As a society, we have somewhat moved past the flawed belief that cancer happens to people who "have been bad" or "is being punished for the sinful thing he did".
We now know that cancer can happen to anyone.
However, some of the common myths of cancer remain, particularly on the types of food or lifestyle habits that could "cause cancer" or "prevent cancer".
This week, we explore the realities of some common myths about breast cancer and cervical cancer that are sourced from consultant clinical oncologist and radiotherapist Dr Manivannan A. B., consultant obstetrician and gynaecologist Dr Liew Fah Onn, the United States National Breast Cancer Foundation, Inc, and the University of Michigan Comprehensive Cancer Center, US.
Read on for some common myths and misconceptions about breast and cervical cancer.
Myth: Only women with a family history of breast cancer are at risk.
Reality: While having a family history of breast cancer may put you at a higher risk of developing breast cancer, most women (over 85 per cent) diagnosed with breast cancer do not have a family history of it.

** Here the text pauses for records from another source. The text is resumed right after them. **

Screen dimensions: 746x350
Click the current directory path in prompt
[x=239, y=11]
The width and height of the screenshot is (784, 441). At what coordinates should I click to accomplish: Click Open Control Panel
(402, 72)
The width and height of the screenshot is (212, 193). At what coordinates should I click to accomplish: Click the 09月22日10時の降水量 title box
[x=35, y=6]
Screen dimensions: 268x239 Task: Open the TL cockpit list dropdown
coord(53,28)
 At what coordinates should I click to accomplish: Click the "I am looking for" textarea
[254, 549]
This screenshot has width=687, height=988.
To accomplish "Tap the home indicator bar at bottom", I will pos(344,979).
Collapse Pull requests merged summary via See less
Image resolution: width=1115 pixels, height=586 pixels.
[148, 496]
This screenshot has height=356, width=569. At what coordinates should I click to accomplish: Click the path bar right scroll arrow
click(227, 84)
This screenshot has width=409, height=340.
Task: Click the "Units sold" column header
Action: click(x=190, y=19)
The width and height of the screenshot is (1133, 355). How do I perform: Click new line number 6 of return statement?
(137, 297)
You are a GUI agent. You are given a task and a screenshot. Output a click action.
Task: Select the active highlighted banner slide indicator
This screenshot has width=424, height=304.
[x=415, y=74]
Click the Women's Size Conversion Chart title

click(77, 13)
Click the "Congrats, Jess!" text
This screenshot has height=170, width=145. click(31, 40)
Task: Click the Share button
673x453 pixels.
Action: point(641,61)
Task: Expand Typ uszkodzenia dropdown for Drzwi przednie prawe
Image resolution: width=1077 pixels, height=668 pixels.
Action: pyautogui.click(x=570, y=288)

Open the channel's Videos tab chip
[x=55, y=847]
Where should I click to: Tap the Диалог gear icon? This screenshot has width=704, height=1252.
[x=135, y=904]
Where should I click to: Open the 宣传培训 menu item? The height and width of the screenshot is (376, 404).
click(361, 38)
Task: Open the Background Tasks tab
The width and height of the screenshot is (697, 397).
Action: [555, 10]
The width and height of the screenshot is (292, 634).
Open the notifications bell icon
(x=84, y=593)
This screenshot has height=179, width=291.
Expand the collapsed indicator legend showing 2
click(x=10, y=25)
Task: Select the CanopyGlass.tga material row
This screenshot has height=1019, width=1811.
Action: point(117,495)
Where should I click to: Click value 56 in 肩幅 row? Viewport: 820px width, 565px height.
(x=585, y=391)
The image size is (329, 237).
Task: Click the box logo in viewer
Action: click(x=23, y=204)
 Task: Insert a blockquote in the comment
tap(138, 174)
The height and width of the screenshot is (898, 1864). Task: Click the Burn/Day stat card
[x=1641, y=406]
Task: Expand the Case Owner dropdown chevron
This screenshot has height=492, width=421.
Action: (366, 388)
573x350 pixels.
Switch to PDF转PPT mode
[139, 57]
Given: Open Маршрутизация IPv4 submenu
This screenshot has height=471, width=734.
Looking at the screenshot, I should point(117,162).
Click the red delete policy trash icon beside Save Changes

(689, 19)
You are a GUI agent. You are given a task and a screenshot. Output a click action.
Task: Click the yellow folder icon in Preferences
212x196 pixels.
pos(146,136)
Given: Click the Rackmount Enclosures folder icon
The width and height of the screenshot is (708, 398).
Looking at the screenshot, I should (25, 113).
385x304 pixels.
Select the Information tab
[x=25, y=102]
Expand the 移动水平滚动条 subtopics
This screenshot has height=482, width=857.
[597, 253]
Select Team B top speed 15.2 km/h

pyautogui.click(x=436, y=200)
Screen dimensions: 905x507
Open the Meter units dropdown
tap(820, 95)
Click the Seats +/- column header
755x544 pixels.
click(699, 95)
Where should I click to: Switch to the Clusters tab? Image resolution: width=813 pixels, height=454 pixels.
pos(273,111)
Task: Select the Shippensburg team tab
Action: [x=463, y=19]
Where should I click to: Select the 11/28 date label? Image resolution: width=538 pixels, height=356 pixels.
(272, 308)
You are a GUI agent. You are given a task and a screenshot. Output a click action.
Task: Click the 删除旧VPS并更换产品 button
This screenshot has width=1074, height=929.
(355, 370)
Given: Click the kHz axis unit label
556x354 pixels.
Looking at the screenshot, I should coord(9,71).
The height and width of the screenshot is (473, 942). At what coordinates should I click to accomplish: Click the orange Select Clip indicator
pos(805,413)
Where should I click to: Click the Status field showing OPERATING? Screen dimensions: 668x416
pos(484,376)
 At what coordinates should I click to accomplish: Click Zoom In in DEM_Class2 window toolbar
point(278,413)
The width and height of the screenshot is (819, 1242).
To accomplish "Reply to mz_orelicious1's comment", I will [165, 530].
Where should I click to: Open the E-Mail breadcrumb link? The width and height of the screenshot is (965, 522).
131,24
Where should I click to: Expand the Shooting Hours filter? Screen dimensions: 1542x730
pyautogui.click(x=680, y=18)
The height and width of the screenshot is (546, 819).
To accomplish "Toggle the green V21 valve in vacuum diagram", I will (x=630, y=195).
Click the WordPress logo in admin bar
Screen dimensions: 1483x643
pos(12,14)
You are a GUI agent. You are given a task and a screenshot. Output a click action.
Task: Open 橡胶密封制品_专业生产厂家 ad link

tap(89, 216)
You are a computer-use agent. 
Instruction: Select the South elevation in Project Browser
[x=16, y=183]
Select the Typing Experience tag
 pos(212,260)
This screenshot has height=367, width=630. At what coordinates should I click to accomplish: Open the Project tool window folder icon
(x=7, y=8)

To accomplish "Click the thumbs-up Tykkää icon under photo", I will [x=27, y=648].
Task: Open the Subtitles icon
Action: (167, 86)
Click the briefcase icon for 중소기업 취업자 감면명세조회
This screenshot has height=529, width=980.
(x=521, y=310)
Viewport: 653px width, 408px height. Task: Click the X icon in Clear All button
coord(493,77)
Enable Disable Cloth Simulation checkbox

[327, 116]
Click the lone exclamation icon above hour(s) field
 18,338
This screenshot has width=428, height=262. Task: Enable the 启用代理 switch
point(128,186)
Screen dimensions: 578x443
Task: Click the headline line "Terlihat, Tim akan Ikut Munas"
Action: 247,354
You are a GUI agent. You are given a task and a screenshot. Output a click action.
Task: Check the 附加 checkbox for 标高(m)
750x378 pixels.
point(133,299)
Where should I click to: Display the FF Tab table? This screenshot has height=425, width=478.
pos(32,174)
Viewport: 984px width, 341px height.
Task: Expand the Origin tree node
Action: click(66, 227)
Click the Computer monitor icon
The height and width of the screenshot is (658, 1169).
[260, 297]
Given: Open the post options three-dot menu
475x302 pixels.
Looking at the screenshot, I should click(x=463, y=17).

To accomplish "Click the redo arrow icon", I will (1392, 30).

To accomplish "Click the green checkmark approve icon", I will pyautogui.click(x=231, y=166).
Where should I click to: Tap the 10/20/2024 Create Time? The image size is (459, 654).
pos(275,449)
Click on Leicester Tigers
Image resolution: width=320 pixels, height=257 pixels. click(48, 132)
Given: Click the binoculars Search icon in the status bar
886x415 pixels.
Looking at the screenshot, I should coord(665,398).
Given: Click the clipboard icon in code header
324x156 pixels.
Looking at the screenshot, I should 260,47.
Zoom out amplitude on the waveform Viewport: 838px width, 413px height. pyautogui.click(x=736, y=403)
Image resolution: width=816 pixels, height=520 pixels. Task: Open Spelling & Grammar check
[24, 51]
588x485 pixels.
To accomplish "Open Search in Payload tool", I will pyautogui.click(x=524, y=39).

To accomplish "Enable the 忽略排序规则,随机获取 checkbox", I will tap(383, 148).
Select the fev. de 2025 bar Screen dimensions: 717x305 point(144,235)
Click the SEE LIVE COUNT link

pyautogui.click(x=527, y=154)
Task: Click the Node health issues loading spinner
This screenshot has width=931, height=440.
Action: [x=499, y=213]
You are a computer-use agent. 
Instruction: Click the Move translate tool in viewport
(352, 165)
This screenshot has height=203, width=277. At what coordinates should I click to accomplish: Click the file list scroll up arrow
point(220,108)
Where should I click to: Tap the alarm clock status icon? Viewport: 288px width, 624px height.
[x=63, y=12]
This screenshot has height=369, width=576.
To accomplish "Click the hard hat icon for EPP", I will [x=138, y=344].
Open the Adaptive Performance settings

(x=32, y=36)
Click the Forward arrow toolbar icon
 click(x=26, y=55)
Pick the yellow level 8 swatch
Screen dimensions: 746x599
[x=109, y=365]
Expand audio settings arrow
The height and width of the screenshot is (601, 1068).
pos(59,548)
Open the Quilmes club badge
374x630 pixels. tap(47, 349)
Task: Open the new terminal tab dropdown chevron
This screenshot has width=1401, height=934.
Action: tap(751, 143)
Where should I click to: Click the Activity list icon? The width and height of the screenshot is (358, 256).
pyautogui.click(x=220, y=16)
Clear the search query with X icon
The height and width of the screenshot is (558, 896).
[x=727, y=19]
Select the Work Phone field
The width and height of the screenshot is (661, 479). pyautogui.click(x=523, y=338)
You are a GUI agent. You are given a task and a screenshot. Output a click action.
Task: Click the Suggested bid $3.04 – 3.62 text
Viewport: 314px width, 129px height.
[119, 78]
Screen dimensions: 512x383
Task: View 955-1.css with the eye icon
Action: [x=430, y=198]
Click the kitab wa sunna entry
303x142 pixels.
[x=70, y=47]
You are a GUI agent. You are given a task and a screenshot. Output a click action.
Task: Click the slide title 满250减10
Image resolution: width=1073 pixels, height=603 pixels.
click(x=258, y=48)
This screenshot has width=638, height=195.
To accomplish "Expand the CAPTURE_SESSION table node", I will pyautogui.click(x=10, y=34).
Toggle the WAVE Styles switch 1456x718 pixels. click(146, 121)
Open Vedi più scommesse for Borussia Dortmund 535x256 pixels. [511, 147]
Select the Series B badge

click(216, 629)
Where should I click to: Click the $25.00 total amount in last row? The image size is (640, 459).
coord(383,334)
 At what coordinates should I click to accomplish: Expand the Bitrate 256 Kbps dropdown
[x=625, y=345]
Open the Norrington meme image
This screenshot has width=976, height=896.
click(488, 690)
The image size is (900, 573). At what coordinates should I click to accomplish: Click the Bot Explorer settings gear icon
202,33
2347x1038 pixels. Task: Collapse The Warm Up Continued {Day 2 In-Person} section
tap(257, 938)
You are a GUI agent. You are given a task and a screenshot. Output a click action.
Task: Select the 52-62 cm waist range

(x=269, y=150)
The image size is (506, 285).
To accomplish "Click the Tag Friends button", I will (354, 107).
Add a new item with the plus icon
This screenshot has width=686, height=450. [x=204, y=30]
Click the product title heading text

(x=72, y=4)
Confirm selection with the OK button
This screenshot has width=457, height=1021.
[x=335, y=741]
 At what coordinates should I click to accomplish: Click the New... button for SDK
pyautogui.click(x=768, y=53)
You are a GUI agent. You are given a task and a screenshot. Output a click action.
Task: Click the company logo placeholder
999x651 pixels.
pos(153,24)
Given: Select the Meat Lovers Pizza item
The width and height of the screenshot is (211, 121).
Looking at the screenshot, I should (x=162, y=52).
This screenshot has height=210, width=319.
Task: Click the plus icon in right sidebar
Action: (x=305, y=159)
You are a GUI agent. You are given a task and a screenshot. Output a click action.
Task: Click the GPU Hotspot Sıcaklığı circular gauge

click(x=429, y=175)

Your risk may increase as you age, or if your periods start early (below 12 years old) or stops late (more than 55 years old). It is also higher if you have a personal history of cancerous changes in your breast.
That said, even when breast cancer affects mostly women, it can also affect a very small number of men (less than 2 per cent according to Malaysian statistics).
Myth: Wearing an underwire bra increases your risk of getting breast cancer.
Reality: Wearing a tight underwire bra may sometimes restrict your ability to breathe properly, but there is no sufficient evidence to support the claim that it will increase your risk of developing cancer. The same goes for claims about deodorants and antiperspirants, and drinking from a plastic water bottle left in a hot car.
Even if you do not practise any of the above, or are not categorised in the high risk group, you should not take your breast health for granted.
Myth: Breast cancer always comes in the form of a lump in the breast.
Reality: The early signs of breast cancer can differ between individuals. Although a lump or lumps in the breast are more common, other signs such as swelling, skin dimpling (a dimple in the breast), an inverted nipple and nipple discharge can also occur.
In the earliest stages, breast cancer may also develop without any signs or symptoms. This is when a mammogram is useful in detecting any early changes.
Myth: Herbal remedies and dietary supplements can help treat breast cancer.
Reality: So far, there are no herbal remedies or dietary supplements that have been scientifically proven to treat breast cancer, says Dr Manivannan. It is important for women to consult a medical doctor for the diagnosis or treatment of breast cancer. Those who are interested in starting alternative therapies when they are on treatment should consult their doctors before doing so.
Myth: Cervical cancer, like many other cancers, cannot be prevented.
Reality: Cervical cancer is one of the most preventable cancers because some of its risk factors and causes have already been identified. Studies have suggested that the most common cause of cervical cancer is the repeated and persistent infection of certain strains of the HPV virus (mostly HPV-16 and HPV-18). Therefore, HPV vaccination against these two strains can help reduce your chances of getting infected.
That said, it is still possible to develop cervical cancer due to other strains of HPV that can cause malignant changes in the cervix. This is why even those who are vaccinated should still continue to go for regular Pap smears so that early changes in cells in the cervix can be detected, says Dr Liew.
The earliest signs of cervical cancer is unusual bleeding, especially in between periods or after sexual intercourse. So, you should consult your doctor if you have any of these symptoms.
Myth: I'm too young to have cervical cancer. After all, cervical cancer does not run in my family and only promiscuous women get cervical cancer.
Reality: The incidence of cervical cancer increases with age, but even women in their 20's can develop cervical cancer.
Unlike breast cancer, cervical cancer is not hereditary. Therefore, if none of your family members have the disease, it does not mean you are at a lower risk of developing it.
While sexual promiscuity is a major risk factor for cervical cancer, especially when it starts at a young age, women who are in monogamous relationships can still develop cervical cancer.
Myth: If I am diagnosed with cervical cancer, I must have my uterus removed. Even if I don't have to, I won't be able to have children after treatment.
Reality: Again, the treatment of cervical cancer depends on the stage of the cancer and whether it has spread to other parts of the body. If the cancer is detected in the early stages within the cervix, cancerous growths or areas can be removed by minor surgery.
However, if it is detected in later stages, or if the cancer has spread to surrounding structures, radiotherapy and a hysterectomy (removal of the uterus) may be needed. Women who have undergone both these procedures will not be able to conceive after treatment.